About this exercise: Would you reproduce all of the entries exactly?

(Source data)

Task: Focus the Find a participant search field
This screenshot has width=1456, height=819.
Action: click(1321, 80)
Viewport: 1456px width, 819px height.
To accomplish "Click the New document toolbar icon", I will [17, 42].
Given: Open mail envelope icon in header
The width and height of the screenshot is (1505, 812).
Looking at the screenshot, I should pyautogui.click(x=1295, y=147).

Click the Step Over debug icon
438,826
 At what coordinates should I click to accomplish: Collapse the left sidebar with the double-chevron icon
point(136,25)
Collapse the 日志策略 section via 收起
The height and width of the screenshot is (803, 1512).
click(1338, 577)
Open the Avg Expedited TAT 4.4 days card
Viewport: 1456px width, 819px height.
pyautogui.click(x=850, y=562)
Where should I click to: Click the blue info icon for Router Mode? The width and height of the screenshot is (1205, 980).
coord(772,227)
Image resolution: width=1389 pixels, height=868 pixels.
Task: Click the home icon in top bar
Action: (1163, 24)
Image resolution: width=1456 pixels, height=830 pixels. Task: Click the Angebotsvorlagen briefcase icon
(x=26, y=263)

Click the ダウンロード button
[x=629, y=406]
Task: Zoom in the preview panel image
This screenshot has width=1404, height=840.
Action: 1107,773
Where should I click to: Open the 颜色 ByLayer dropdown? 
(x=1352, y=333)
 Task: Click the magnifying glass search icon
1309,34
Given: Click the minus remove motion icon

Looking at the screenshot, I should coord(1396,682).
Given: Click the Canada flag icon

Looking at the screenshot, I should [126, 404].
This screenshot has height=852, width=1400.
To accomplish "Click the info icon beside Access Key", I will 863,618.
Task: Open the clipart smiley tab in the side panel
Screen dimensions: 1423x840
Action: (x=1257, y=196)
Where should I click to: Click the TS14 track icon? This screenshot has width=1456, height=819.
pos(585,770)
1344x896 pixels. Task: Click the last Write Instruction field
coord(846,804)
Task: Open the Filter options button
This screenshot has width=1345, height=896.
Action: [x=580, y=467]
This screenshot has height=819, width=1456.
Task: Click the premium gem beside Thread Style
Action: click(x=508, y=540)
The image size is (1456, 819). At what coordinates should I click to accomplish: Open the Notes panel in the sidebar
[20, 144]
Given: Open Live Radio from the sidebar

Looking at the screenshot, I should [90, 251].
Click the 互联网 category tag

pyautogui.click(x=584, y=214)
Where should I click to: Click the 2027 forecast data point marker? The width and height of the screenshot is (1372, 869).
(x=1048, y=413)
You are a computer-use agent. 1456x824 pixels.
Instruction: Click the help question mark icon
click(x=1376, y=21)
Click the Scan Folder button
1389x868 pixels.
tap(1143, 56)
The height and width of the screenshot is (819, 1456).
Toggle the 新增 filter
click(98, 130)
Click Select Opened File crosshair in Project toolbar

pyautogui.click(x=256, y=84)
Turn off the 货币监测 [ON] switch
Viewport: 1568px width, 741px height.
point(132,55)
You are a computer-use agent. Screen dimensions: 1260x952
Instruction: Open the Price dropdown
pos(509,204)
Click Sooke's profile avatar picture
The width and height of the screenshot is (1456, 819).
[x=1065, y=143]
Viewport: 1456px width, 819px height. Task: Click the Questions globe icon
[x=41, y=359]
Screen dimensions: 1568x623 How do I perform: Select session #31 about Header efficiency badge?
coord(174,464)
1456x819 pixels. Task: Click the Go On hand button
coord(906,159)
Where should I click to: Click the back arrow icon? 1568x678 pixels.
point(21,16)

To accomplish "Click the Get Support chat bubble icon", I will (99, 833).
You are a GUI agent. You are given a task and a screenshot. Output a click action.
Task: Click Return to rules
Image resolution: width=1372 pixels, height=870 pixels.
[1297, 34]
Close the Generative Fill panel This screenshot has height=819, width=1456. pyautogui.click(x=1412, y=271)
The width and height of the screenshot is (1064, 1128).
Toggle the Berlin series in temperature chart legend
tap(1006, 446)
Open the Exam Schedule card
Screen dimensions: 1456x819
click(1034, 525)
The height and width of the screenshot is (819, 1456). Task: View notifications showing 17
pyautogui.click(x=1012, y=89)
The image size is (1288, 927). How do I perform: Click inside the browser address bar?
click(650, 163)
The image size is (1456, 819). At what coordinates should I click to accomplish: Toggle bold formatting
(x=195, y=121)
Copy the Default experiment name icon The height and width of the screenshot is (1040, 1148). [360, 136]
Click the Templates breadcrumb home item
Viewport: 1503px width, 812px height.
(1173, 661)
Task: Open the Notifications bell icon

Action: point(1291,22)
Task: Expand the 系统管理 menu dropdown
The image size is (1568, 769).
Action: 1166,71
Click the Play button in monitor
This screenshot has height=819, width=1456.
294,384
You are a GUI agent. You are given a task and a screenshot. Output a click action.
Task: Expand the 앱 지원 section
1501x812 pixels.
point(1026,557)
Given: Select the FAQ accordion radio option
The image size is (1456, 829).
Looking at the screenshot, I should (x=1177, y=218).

(End Source data)

Your solution:
Task: Focus the Find a participant search field
This screenshot has width=1456, height=819.
Action: click(1321, 80)
Viewport: 1456px width, 819px height.
To accomplish "Click the New document toolbar icon", I will [17, 42].
Given: Open mail envelope icon in header
The width and height of the screenshot is (1505, 812).
Looking at the screenshot, I should pyautogui.click(x=1295, y=147).

Click the Step Over debug icon
438,826
 At what coordinates should I click to accomplish: Collapse the left sidebar with the double-chevron icon
point(136,25)
Collapse the 日志策略 section via 收起
The height and width of the screenshot is (803, 1512).
click(1338, 577)
Open the Avg Expedited TAT 4.4 days card
Viewport: 1456px width, 819px height.
pyautogui.click(x=850, y=562)
Where should I click to: Click the blue info icon for Router Mode? The width and height of the screenshot is (1205, 980).
coord(772,227)
Image resolution: width=1389 pixels, height=868 pixels.
Task: Click the home icon in top bar
Action: (1163, 24)
Image resolution: width=1456 pixels, height=830 pixels. Task: Click the Angebotsvorlagen briefcase icon
(x=26, y=263)

Click the ダウンロード button
[x=629, y=406]
Task: Zoom in the preview panel image
This screenshot has width=1404, height=840.
Action: 1107,773
Where should I click to: Open the 颜色 ByLayer dropdown? 
(x=1352, y=333)
 Task: Click the magnifying glass search icon
1309,34
Given: Click the minus remove motion icon

Looking at the screenshot, I should coord(1396,682).
Given: Click the Canada flag icon

Looking at the screenshot, I should [126, 404].
This screenshot has height=852, width=1400.
To accomplish "Click the info icon beside Access Key", I will 863,618.
Task: Open the clipart smiley tab in the side panel
Screen dimensions: 1423x840
Action: (x=1257, y=196)
Where should I click to: Click the TS14 track icon? This screenshot has width=1456, height=819.
pos(585,770)
1344x896 pixels. Task: Click the last Write Instruction field
coord(846,804)
Task: Open the Filter options button
This screenshot has width=1345, height=896.
Action: [x=580, y=467]
This screenshot has height=819, width=1456.
Task: Click the premium gem beside Thread Style
Action: click(x=508, y=540)
The image size is (1456, 819). At what coordinates should I click to accomplish: Open the Notes panel in the sidebar
[20, 144]
Given: Open Live Radio from the sidebar

Looking at the screenshot, I should [90, 251].
Click the 互联网 category tag

pyautogui.click(x=584, y=214)
Where should I click to: Click the 2027 forecast data point marker? The width and height of the screenshot is (1372, 869).
(x=1048, y=413)
You are a computer-use agent. 1456x824 pixels.
Instruction: Click the help question mark icon
click(x=1376, y=21)
Click the Scan Folder button
1389x868 pixels.
tap(1143, 56)
The height and width of the screenshot is (819, 1456).
Toggle the 新增 filter
click(98, 130)
Click Select Opened File crosshair in Project toolbar

pyautogui.click(x=256, y=84)
Turn off the 货币监测 [ON] switch
Viewport: 1568px width, 741px height.
point(132,55)
You are a computer-use agent. Screen dimensions: 1260x952
Instruction: Open the Price dropdown
pos(509,204)
Click Sooke's profile avatar picture
The width and height of the screenshot is (1456, 819).
[x=1065, y=143]
Viewport: 1456px width, 819px height. Task: Click the Questions globe icon
[x=41, y=359]
Screen dimensions: 1568x623 How do I perform: Select session #31 about Header efficiency badge?
coord(174,464)
1456x819 pixels. Task: Click the Go On hand button
coord(906,159)
Where should I click to: Click the back arrow icon? 1568x678 pixels.
point(21,16)

To accomplish "Click the Get Support chat bubble icon", I will (99, 833).
You are a GUI agent. You are given a task and a screenshot. Output a click action.
Task: Click Return to rules
Image resolution: width=1372 pixels, height=870 pixels.
[1297, 34]
Close the Generative Fill panel This screenshot has height=819, width=1456. pyautogui.click(x=1412, y=271)
The width and height of the screenshot is (1064, 1128).
Toggle the Berlin series in temperature chart legend
tap(1006, 446)
Open the Exam Schedule card
Screen dimensions: 1456x819
click(1034, 525)
The height and width of the screenshot is (819, 1456). Task: View notifications showing 17
pyautogui.click(x=1012, y=89)
The image size is (1288, 927). How do I perform: Click inside the browser address bar?
click(650, 163)
The image size is (1456, 819). At what coordinates should I click to accomplish: Toggle bold formatting
(x=195, y=121)
Copy the Default experiment name icon The height and width of the screenshot is (1040, 1148). [360, 136]
Click the Templates breadcrumb home item
Viewport: 1503px width, 812px height.
(1173, 661)
Task: Open the Notifications bell icon

Action: point(1291,22)
Task: Expand the 系统管理 menu dropdown
The image size is (1568, 769).
Action: 1166,71
Click the Play button in monitor
This screenshot has height=819, width=1456.
294,384
You are a GUI agent. You are given a task and a screenshot. Output a click action.
Task: Expand the 앱 지원 section
1501x812 pixels.
point(1026,557)
Given: Select the FAQ accordion radio option
The image size is (1456, 829).
Looking at the screenshot, I should (x=1177, y=218).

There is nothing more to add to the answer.